The spokesperson then failed to respond when asked whether the party specifically condemned the New IRA.
It is worth noting that Sinn Féin has no explicit links to the New IRA.
However, some have claimed that the party has sought to forge political alliances with far-left groups in Northern Ireland, such as Saoradh, which is alleged to have links to the group.
According to a report in The Sunday Times earlier this month, Sinn Féin chairman Declan Kearney made direct contact with Saoradh.
The publication said he wrote to Brian Kenna, who acts as chairman for Saoradh, offering to arrange a meeting on promoting “engagement on developing a common strategy and co-operation” around a referendum.
He is also said to have offered an invitation for a “delegation” from the dissident group to “meet with myself and other members of the Sinn Fein leadership”.
Sinn Féin defended the move, telling the newspaper that dialogue and engagement” is a “vital part of the peace process”.
Meanwhile, asked about a potentially dramatic shift in Northern Ireland just ahead of the results, Scotland’s vice deputy First Minister Mr Swinney told Sky News: “I think what it would mean is we would have political leadership in Northern Ireland which was prepared to challenge the United Kingdom government on many aspects of its policy approach.”

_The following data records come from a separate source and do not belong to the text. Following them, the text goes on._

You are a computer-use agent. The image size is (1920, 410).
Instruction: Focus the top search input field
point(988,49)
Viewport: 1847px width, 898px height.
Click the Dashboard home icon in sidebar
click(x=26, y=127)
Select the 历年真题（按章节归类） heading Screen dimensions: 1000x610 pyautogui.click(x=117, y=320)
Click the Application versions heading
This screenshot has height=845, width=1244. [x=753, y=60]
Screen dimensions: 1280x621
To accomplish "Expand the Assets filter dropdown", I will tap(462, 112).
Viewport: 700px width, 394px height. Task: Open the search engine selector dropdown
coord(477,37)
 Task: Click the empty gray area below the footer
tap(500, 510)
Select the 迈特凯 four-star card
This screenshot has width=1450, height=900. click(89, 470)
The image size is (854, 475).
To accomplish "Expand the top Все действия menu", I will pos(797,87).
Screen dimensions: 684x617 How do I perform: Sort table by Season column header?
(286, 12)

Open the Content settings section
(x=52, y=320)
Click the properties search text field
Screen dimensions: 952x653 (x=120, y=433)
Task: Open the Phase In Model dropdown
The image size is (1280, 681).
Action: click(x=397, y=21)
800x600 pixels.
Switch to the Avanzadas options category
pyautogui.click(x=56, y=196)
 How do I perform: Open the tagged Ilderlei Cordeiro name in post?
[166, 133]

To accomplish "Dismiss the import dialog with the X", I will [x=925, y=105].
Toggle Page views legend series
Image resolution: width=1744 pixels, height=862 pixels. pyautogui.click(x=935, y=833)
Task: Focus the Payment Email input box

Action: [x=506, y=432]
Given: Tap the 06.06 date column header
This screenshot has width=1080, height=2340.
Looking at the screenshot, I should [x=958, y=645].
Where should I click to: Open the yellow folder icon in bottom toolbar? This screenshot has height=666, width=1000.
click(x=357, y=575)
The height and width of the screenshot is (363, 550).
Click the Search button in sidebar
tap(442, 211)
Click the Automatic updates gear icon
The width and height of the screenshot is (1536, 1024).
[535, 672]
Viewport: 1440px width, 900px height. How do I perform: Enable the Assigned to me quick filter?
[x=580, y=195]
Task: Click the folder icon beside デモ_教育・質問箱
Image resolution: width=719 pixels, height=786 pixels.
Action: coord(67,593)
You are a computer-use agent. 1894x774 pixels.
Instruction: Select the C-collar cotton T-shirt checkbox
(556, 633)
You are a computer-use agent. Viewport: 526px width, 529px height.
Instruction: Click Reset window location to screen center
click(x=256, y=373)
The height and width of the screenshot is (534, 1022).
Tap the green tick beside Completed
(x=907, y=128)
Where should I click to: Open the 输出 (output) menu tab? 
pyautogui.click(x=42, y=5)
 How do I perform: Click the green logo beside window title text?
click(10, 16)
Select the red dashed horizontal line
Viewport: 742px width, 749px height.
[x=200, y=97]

“So there’s an opportunity for us to work together to pressurise the UK government to ensure that they address the very real difficulties that people are facing in their lives today, particularly around the cost of living and to have an intervention that actually addresses the depths of the crisis that people are facing.”
The Scottish Conservatives hit out at the notion, arguing that the move would be for “selfish and damaging” reasons.
Donald Cameron, a Scottish tory MSP said: “People across Scotland – including those sympathetic to independence – will be concerned about Mr Swinney’s overtures.
“The SNP will entertain relationships with almost anyone so long as they support the break-up of the UK.
“It’s important to remember that in every intervention the SNP makes, it does so with the intention of only one selfish and damaging goal.”